The type of dominant wave for a given situation is determined by the relative contribution of the terms in Eq. (1). These terms continuously change their magnitude and signs (i.e., positive or negative) during the flood wave propagation, commensurate with the slope of the streambed at the site, the intensity of the propagating wave (i.e., its magnitude vs. duration), and the flood wave propagation phase^22,30. Given that hysteretic effects are more pronounced for non-kinematic waves, there is a need to anticipate the type of wave developing for specific sites and events. The ability to identify the type of wave that will develop at a specific site and flow situation is critical for selecting the appropriate monitoring method and for selecting the appropriate channel flow routing model. With this intention in mind, Lee³³ assembled a set of hysteresis diagnostic formulas that identify thresholds and ranges for the flow variables that are indicative of specific flood wave types developing at a given site. For illustration purposes, Table 1 provides three out of a dozen methods identified by Lee³³. The diagnostic formulas can be tested for both new and existing monitoring sites by analyzing the sites’ hydro-morphological characteristics and streamflow records¹⁹.

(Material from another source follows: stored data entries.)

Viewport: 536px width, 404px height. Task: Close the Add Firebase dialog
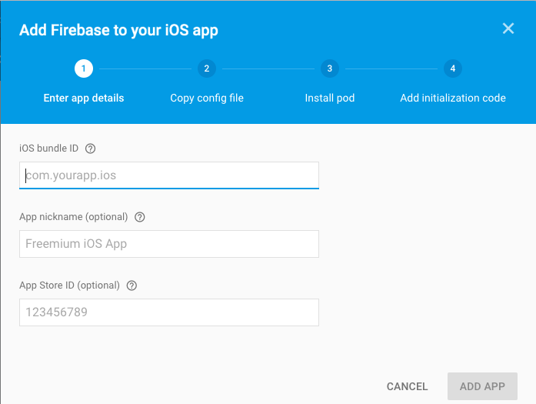pyautogui.click(x=508, y=29)
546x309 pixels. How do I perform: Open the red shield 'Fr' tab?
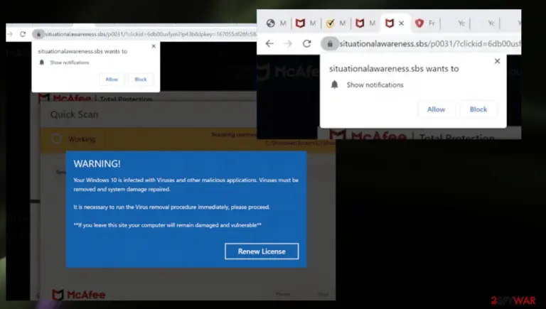point(425,23)
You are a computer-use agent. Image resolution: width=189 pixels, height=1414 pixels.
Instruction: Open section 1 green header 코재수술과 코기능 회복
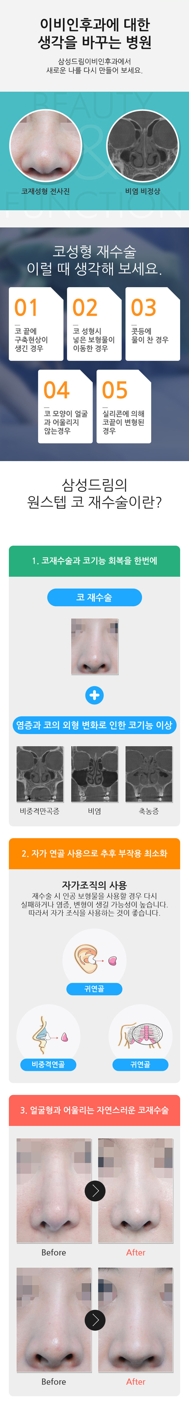tap(94, 560)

Table 1 Hysteresis diagnostic formulas⁴.

Two main features ensue from Eq. (1). First, the relationship between any pair of mean flow variables is distinct on the rising and falling limbs of a flood wave, as illustrated by the loops in Fig. 1a–c. Second, the hydrographs of variables used for estimating the discharge are distinct, with their maximum values (a.k.a. peaks) occurring in the following order: energy slope, bulk flow velocity, discharge, and flow depth, as illustrated in Fig. 1d. The discussion of the phasing of the mean flow variables in unsteady flows has been brought only in a handful of previous analytical^34,35 and experimental^26,28,36 studies. Note that if a monitoring method captures hysteresis of flow variables, it also reveals the hydrograph sequencing, and vice-versa⁴.

Fig. 1: Hysteresis effects on flow variables.

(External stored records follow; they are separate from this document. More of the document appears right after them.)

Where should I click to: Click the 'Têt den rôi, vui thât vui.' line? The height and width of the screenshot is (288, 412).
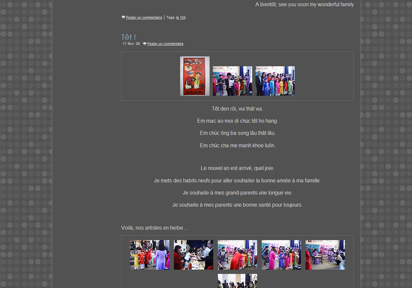click(x=237, y=109)
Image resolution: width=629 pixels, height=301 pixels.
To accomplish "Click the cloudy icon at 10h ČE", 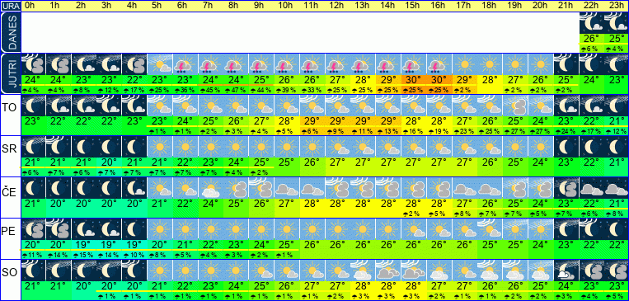I will [287, 188].
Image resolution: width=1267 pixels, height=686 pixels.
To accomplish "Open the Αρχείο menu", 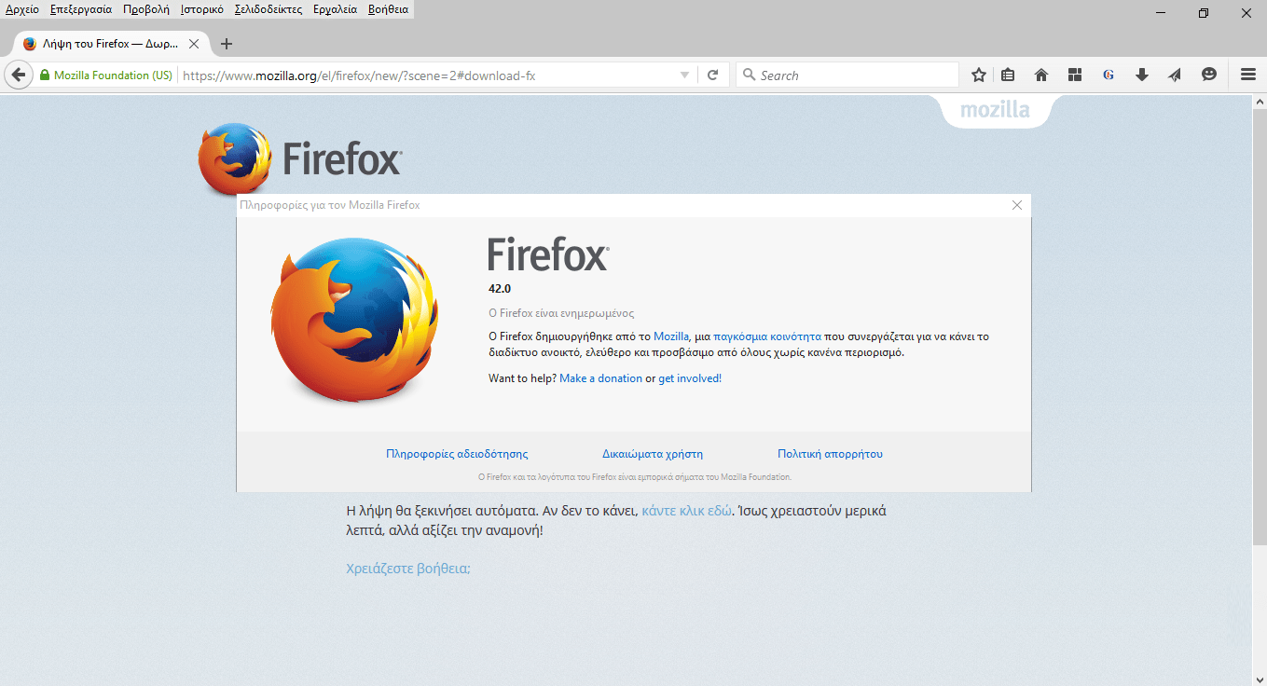I will click(x=21, y=9).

a Stage vs. free-surface water slope⁴. b Stage vs. index velocity¹⁹. c Stage vs. discharge⁴. d Hydrograph phase sequencing⁴. e–g Relationships for pairs of variables measured during a flood wave propagating through USGS #05558300 index-velocity station. See Supplementary Data 1 to generate related charts. h–j Relationships for pairs of variables measured with the CSA method during a flood wave propagating at USGS #05454220¹⁸. Rising and falling terms in the plots specify stage variation phases (i.e., from steady flow to H_max). See Supplementary Data 2.

Until recently, hysteretic behavior has rarely been captured in natural streams because of the historical lack of high-temporal resolution instruments and of simultaneous measurement of at least two flow variables. The introduction of the new generation of acoustic-profilers at gaging stations enabled additional and valuable insights into the dynamics of unsteady open-channel flows. One such site, used as a case study herein, is the USGS gaging station #05558300, located on the medium-sized Illinois River, in Illinois, USA³⁷. Before selecting this site for illustrating hysteresis-related features, we explored 6 years of data recorded at the station to diagnose the hysteresis presence. The implementation of the Dottori et al.²⁴, Mishra and Seth³⁸, and Fread³⁹ diagnostic formulas to the available dataset have compellingly confirmed the possibility of developing diffusion and full dynamic waves even for storms that are relatively moderate in magnitude.

In order to illustrate the hysteresis behavior with field data, we plot in Fig. 1e–g samples of directly measured stage and index-velocity time series at the USGS gaging station # 05558300, along with the discharges estimated with the index-velocity ratings, for the largest storm of the water year 2017 (retrieved from ref. ³⁷) using the same format as in Fig. 1b–d. To facilitate the identification of the variables’ peaks in the latter figures, we applied a variable-span smoother based on local linear fit⁴⁰ to the 5-point average stage and index-velocity dataset collected by a Horizontal Acoustic-Doppler Current Profiler (HADCP). The visual inspection of the plots in Fig. 1e–g reveals several notable aspects. First, we observe that the shape of the loops in Fig. 1b and c and in Fig. 1e and f, respectively, are similar. Note that the bulk flow velocities shown in Fig. 1b and the index-velocities shown in Fig. 1e are related through a one-to-one relationship (i.e., the index-velocity rating), hence, they preserve the loop shapes. Second, Fig. 1g confirms the separation of the variable hydrographs hinted at in Fig. 1d, and their identical sequencing order.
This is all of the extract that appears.